Gianluca Scroccu
“I lampi dei cannoni e dei proiettili illuminavano come in un orrendo temporale la notte oscura, fumosa”. Così scriveva Luigi Barzini raccontando ai suoi lettori del “Corriere della Sera” la guerra russo-giapponese del 1905. Un esempio tra i più noti del giornalismo di guerra analizzato ora da Oliviero Bergamini nel suo Specchi di guerra. Giornalismo e conflitti armati da Napoleone a oggi (Laterza, pp. 343, € 22,00).
Inviato del Tg3 ma anche storico del giornalismo e degli Stati Uniti all’Università di Bergamo, l’autore conduce il lettore, in una felice sintesi tra pezzi antologizzati e rigorosa analisi storica, all’interno delle dinamiche del giornalismo bellico da Napoleone sino ai recenti conflitti in Iraq e Afghanistan.
Si passa così da William Russell, che seguì la guerra di Crimea e che può essere definito il primo reporter bellico inviato sul posto dal suo giornale, ai cronisti della Prima Guerra Mondiale, che piegarono quasi interamente il loro lavoro alle esigenze e alla retorica patriottica dei governi, sino alla Seconda Guerra Mondiale, raccontata da più di tremila giornalisti e dove, alla propaganda dei regimi totalitari nazifascisti e sovietico, si contrappose “la strategia della verità” degli Alleati, anche se non mancarono forzature e silenzi come quello imperdonabile sulla Shoah.
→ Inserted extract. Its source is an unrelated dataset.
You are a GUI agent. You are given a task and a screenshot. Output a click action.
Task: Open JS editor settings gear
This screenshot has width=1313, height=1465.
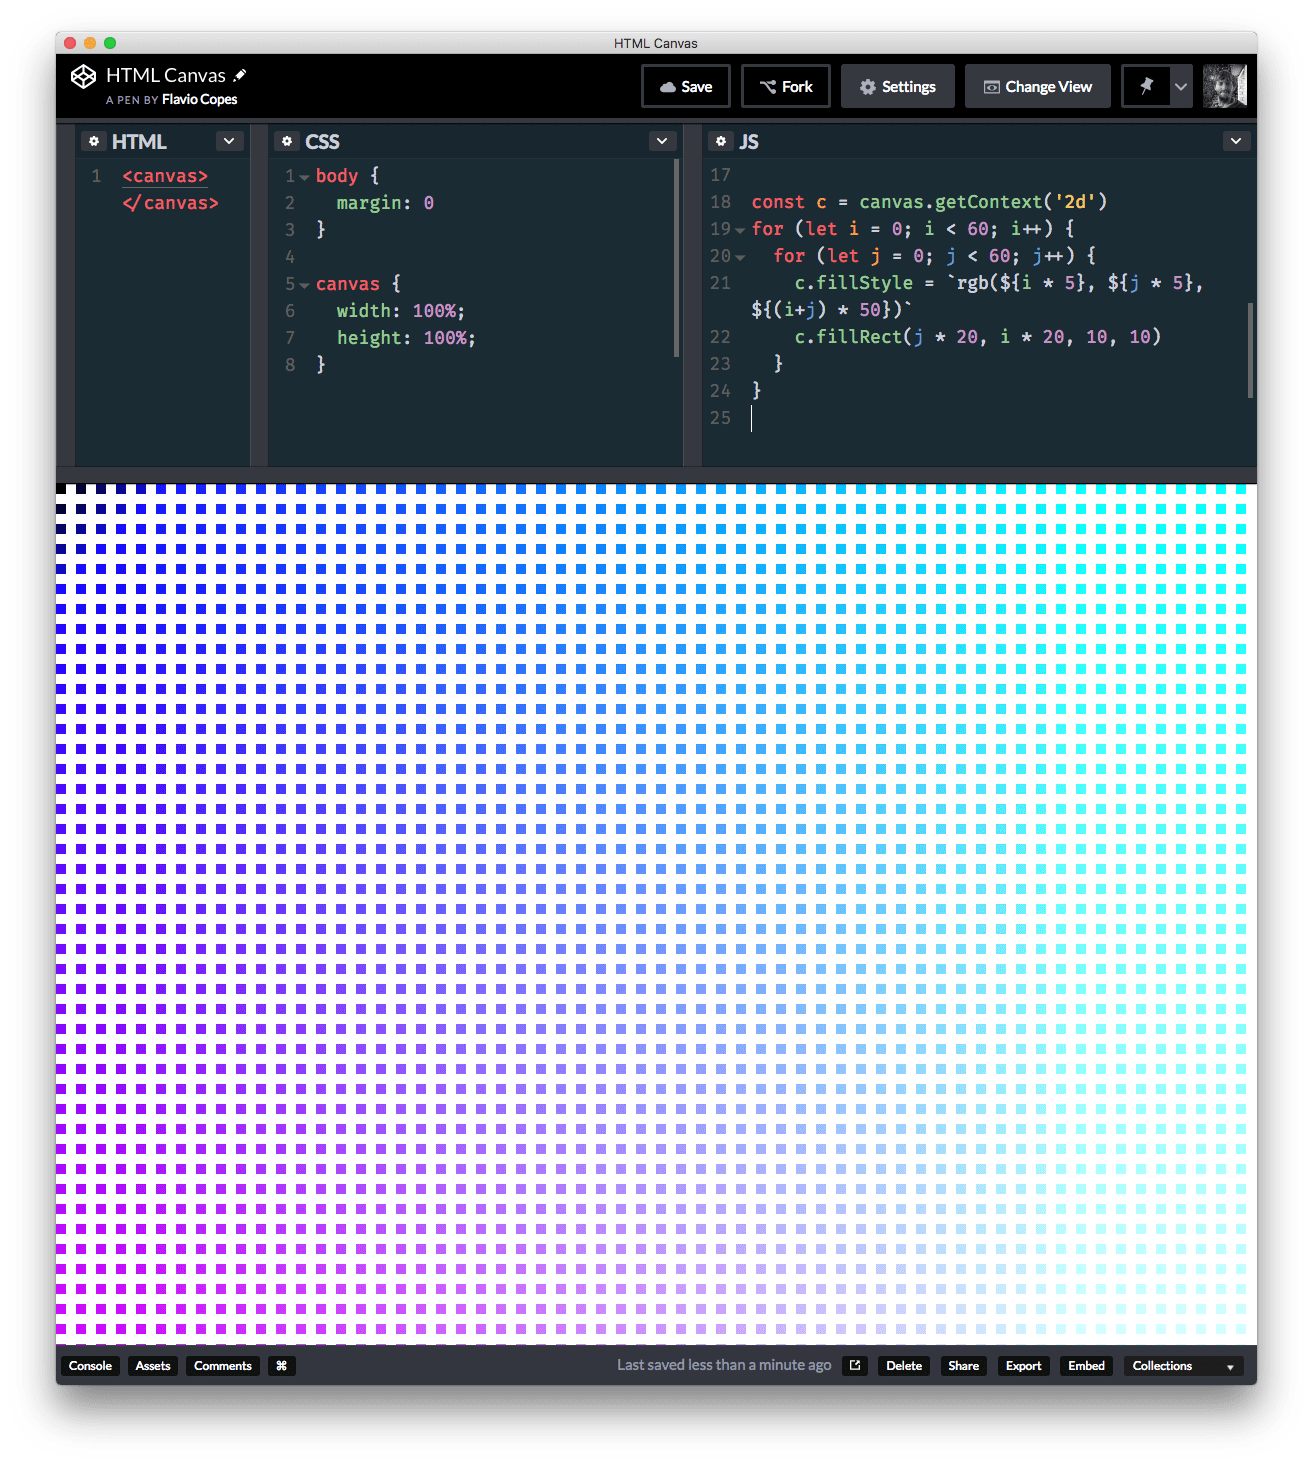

Bergamini dedica poi uno spazio importante alla Guerra Fredda soffermandosi in particolare sulla tragedia del Vietnam, durante la quale l’informazione seppe far affiorare gli aspetti più brutali del conflitto anche grazie all’utilizzo delle fotografie e alla copertura radiotelevisiva e dove si segnalarono grandi inviati come Seymour Hersh o i nostri Oriana Fallaci e Tiziano Terzani che si sommano agli straordinari articoli di Ryszard Kapuściński sulle guerre etnico-tribali dell’Africa.
L’autore si sofferma poi sulla fisionomia del rapporto fra guerra ed informazione negli ultimi venticinque anni, definiti “gli anni della rivoluzione negli affari militari”. In questo lasso di tempo sono emerse infatti tipologie belliche, da quelle etniche a quelle asimmetriche successive all’11 settembre, che spesso hanno visto in prima fila stampa e tv pronte nell’appoggiare l’opera di persuasione della popolazione su ispirazione diretta dei governi come nel caso della guerra in Iraq. Manipolazioni e autocensure di giornalisti “embedded” a seguito delle truppe ma dove paradossalmente si è visto molto poco di quello che accadeva rispetto all’enorme dispiegamento di telecamere spesso succubi delle logiche della informazione spettacolare e sensazionalistica.
Un vero “news management” favorito dalla gestione delle notizie da parte degli uffici stampa militari, in maniera apparentemente collaborativa e non censoria ma che spesso ha prodotto vere e proprie notizie false, come nel caso della liberazione della soldatessa Jessica Lynch. Questo non ha impedito, tuttavia, che fosse proprio l’informazione occidentale a svelare vergogne come le torture di Abu Ghraib e Guantanamo e che molti cronisti pagassero con la vita la loro professionalità nel raccontare le guerre contemporanee, come i nostri connazionali Ilaria Alpi, Maria Grazia Cutuli o Enzo Baldoni.
Quello che emerge è un quadro che vede il moltiplicarsi degli attori dell’informazione, dalla nascita di reti “all news” anche in lingua araba come Al Jazeera sino ai blog su Internet, i quali pongono nuove sfide alla professione giornalistica, ad esempio rispetto al problema dell’attendibilità delle fonti. Oltre al fatto, come ricorda Bergamini, che il giornalismo di guerra deve mantenere profondità e spessore contro ogni tentativo di limitazione di un diritto fondamentale come la libertà d’informazione.